Automated knowledge resource creation: A particular challenge of lessons-learned systems involves efficiently processing the large quantities of input data, turning the data not only into information or knowledge but also transforming it into situationally relevant education and training content. This transformation from raw data to optimized learning traditionally requires trained analysts and instructional designers (with necessarily limited bandwidth), but automated semantic analysis systems can now supplement this process. For instance, performers working with the Army have demonstrated the use of semantic analysis to create standardized machine-readable data with testable topic models from doctrine or raw reports via automated semantic analysis.20

Condition 4: Encourage and empower social learning. Social collaborative technologies have given rise to the “Social Age,” where individuals connect (often globally) in informal communities who share and access information outside of the scope of traditional governance. Organizations have conventionally “owned” the training and education messages pushed down to learners. Such organizationally designed (formal) instruction will continue to play important roles for the foreseeable future; nonetheless, formal learning content is inherently abstract. Top-down content, no matter how engaging or dynamic, is always one step away from learners’ immediate reality. To augment formally created content, individuals need spaces and resources that enable them to engage with one another, to share knowledge peer-to-peer (or even from bottom-to-top), to co-create meaning, to probe new ideas, and to create shared narratives. That is, future learners require social learning.21

Social learning grows out of scaffolded environments that nurture and facilitate reflective, community-based, informal learning situated within participants’ everyday reality. Social learning should not be confused with social media, although connective and collaborative technologies typically facilitate social learning. It is more accurately defined by the behavior, scaffolding, and community exchanges that occur.

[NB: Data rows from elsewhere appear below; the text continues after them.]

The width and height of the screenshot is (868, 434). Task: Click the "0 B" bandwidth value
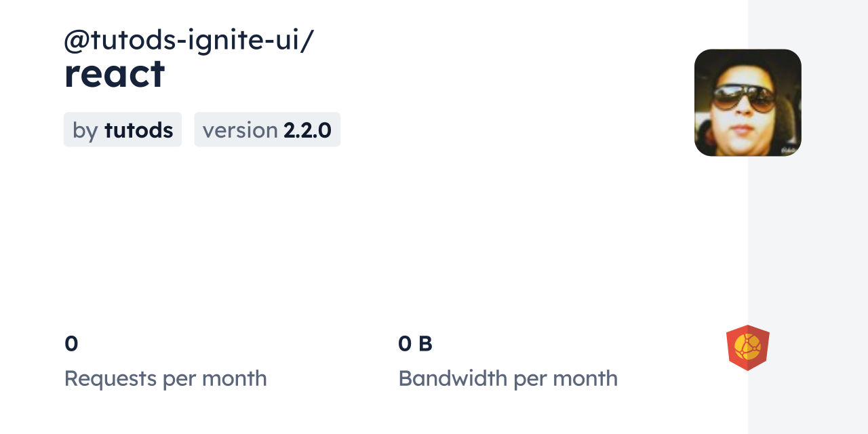(415, 344)
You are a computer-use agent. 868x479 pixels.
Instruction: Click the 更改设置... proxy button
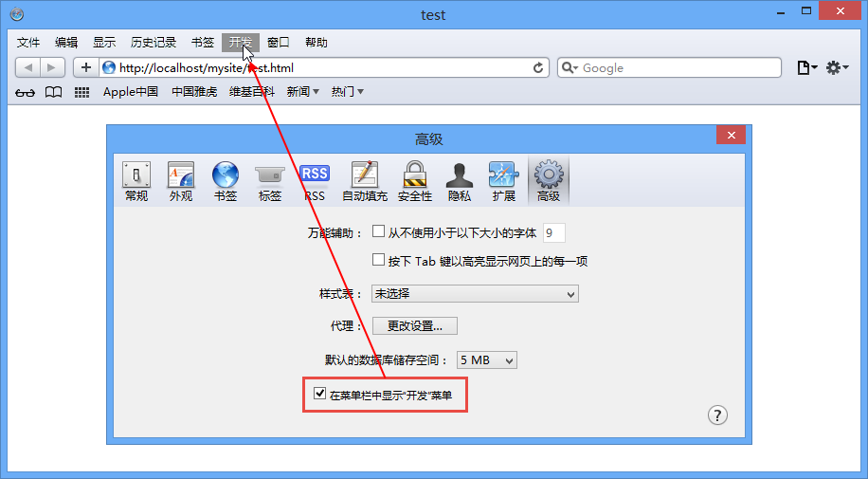point(415,326)
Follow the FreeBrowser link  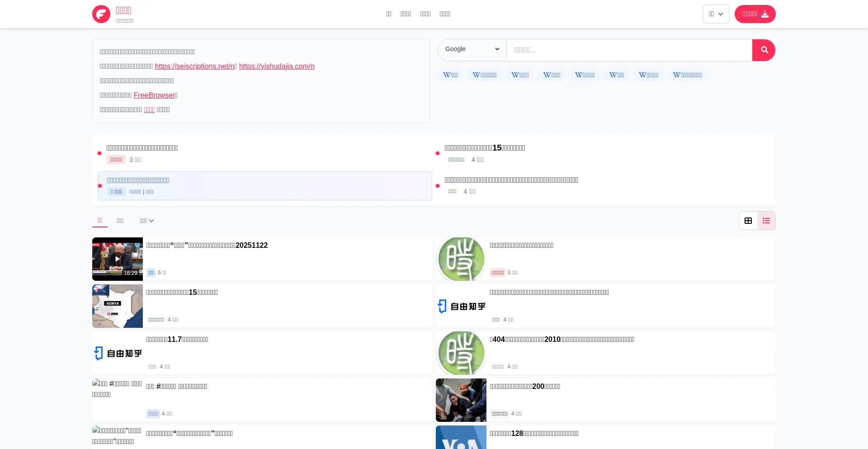click(x=154, y=95)

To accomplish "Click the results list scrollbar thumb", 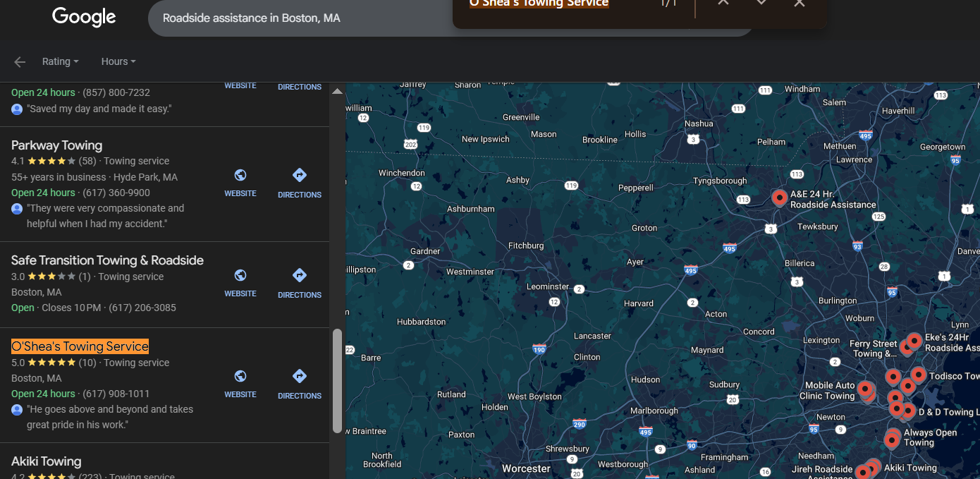I will [x=337, y=380].
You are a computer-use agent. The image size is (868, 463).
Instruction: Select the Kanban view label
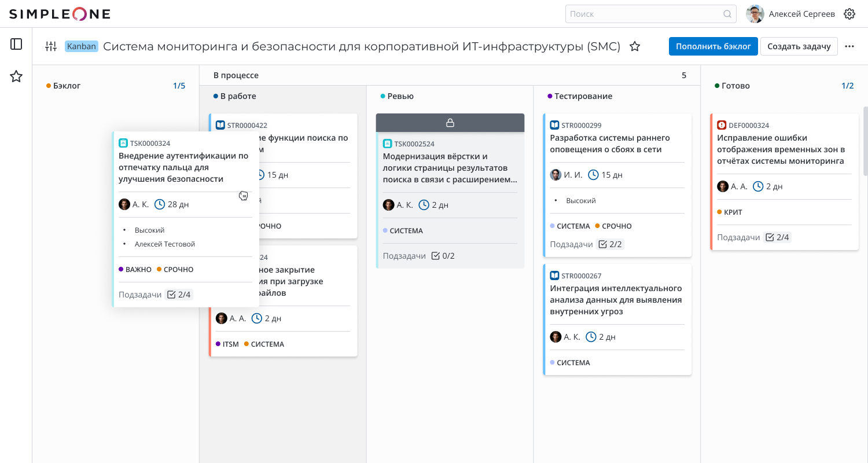tap(81, 46)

Adopting a scaffolded social-learning approach requires a certain bravery, because the organization relinquishes full control of the story. It retains ownership of the overall narrative, but the community fills it with lived experience and meaning. Under this approach, organizations work within and alongside the grassroots communities, providing access to both the formal learning resources and tacit collective knowledge. In other words, organizations develop formal elements and then surround them with social, co-creative ones where participants can bring their own experience, everyday realities, personal challenges, ideas, and resources into the learning space.

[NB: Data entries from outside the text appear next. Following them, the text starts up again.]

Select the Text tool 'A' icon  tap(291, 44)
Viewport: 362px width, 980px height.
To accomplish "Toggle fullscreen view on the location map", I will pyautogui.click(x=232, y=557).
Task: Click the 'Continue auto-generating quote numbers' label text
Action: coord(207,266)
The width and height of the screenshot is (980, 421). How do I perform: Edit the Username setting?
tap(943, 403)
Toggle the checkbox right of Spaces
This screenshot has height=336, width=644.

Collaborative learning approaches: Social learning communities often manifest on their own, on Twitter or Reddit, for instance. However, to create deliberate (and secure) social-learning venues requires more intentionality and a greater understanding of the nature of social learning. How can we effectively leverage peer-to-peer and bottom-up learning within the military learning enterprise (which has been, and will continue to frequently include, top-down learning)? What are the most appropriate enabling technologies and facilitating techniques that will foster genuine social learning?

Condition 5: Draw upon learning-science deliberate practices and its body of knowledge. None of the previous road map elements will be possible without applying a deliberate, evidence-based approach to their design and implementation. The application of learning science helps meet this demand. Learning science is an applied, ecological discipline as well as a resulting body of knowledge about how people learn and how to enhance that learning. It touches on many related fields, such as cognitive science, neuroscience, computer science, educational psychology, anthropology, applied linguistics, and design science; however, it principally emphasizes the combination of human cognition and learning plus educational theory and practice. The primary goals of learning-science practitioners include creating and discovering learning innovations, continuously improving instructional methods, and applying learning-science knowledge to create effective, efficient, and affordable instructional interventions.22

Effective application of learning science can enhance any and all aspects of the previously outlined vision, and to be clear, the use of iterative, evidence-based learning-science methodologies is a critical enabler of those elements. In addition to the previously mentioned items, learning science can help inform the development of improved humans-in-the-loop and ongoing improvement of instructional delivery.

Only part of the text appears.